(Collected data)
——————————

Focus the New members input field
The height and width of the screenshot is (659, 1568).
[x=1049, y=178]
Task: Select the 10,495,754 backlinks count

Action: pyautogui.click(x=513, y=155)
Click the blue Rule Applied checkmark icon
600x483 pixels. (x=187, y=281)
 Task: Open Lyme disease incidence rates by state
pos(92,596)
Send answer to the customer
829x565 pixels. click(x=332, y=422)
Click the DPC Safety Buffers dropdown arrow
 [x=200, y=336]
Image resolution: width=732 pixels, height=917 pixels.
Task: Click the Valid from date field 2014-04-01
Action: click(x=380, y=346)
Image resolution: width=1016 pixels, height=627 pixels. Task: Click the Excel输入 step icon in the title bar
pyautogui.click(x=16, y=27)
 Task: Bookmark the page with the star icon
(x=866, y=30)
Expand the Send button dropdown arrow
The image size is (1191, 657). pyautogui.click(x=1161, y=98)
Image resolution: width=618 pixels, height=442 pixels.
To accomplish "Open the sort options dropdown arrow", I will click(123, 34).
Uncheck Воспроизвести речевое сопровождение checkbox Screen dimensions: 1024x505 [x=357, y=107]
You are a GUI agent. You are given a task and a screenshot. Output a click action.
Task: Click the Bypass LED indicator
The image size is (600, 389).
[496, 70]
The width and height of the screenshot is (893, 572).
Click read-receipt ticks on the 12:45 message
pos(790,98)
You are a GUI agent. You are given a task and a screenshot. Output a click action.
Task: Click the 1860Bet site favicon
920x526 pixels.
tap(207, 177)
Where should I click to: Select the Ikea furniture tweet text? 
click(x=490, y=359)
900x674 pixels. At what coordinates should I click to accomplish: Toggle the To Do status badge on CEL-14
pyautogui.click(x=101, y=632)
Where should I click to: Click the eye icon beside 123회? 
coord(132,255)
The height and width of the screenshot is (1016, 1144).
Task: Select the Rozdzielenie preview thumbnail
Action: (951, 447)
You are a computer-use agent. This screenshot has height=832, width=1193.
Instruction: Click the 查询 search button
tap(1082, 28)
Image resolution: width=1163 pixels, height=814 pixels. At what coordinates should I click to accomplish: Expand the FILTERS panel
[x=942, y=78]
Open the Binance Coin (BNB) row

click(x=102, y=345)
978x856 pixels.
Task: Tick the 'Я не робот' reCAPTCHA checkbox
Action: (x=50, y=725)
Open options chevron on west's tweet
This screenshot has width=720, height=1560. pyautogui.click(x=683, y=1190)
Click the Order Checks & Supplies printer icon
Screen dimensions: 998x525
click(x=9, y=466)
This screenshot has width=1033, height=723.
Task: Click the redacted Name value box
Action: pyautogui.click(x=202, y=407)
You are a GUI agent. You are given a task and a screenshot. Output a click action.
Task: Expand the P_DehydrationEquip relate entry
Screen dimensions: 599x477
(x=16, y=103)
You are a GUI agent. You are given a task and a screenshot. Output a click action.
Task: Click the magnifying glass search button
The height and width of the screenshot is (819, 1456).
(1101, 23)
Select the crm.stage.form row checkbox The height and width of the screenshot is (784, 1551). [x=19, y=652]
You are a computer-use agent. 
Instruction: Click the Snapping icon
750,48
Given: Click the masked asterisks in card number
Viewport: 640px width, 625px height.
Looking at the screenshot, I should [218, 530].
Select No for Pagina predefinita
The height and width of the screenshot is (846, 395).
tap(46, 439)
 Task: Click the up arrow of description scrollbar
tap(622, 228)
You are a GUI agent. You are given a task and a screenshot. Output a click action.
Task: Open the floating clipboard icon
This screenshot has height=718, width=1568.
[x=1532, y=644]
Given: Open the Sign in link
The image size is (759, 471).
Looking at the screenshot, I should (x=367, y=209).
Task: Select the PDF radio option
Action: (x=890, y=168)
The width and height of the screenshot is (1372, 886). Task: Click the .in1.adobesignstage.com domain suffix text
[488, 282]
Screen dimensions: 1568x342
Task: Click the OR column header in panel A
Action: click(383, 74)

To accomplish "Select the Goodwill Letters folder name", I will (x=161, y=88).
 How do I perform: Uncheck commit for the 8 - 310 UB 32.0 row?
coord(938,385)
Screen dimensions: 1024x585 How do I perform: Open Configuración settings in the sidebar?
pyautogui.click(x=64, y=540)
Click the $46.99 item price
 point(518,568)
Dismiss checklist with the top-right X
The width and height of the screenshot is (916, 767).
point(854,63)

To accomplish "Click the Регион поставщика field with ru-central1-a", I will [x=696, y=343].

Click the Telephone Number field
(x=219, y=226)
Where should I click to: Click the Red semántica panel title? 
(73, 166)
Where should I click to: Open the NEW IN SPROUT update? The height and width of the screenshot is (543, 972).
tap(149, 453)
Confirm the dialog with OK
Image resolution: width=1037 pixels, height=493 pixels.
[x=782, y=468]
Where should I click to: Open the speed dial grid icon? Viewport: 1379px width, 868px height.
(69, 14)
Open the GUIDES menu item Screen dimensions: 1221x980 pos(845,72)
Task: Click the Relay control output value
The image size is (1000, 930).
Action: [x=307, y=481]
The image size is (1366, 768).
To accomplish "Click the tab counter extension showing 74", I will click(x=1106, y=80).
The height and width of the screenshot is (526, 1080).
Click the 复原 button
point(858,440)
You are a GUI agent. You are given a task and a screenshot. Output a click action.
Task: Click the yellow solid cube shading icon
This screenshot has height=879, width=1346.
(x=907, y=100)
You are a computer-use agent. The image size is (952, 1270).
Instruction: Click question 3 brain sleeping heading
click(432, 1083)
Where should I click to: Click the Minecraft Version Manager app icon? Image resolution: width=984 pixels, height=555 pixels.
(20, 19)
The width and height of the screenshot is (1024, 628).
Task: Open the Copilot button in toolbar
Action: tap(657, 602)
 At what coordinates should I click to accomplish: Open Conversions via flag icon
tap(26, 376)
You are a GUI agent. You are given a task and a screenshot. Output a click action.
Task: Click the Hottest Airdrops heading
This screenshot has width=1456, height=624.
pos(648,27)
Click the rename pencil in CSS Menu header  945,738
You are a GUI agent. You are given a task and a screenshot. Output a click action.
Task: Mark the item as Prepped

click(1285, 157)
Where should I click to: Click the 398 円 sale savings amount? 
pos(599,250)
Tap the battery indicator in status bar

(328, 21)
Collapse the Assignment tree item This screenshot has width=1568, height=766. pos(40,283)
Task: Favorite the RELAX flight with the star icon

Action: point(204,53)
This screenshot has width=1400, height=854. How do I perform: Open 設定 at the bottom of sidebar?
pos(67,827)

——————————

§ **PROMPT**
Scan the records above for the lines holding "Viewport: 640px width, 625px height." and "Given: Open the Sign in link". Transcribe those two and every line between them word for word, and no others.

§ **RESULT OF THE TASK**
Viewport: 640px width, 625px height.
Looking at the screenshot, I should [218, 530].
Select No for Pagina predefinita
The height and width of the screenshot is (846, 395).
tap(46, 439)
 Task: Click the up arrow of description scrollbar
tap(622, 228)
You are a GUI agent. You are given a task and a screenshot. Output a click action.
Task: Open the floating clipboard icon
This screenshot has height=718, width=1568.
[x=1532, y=644]
Given: Open the Sign in link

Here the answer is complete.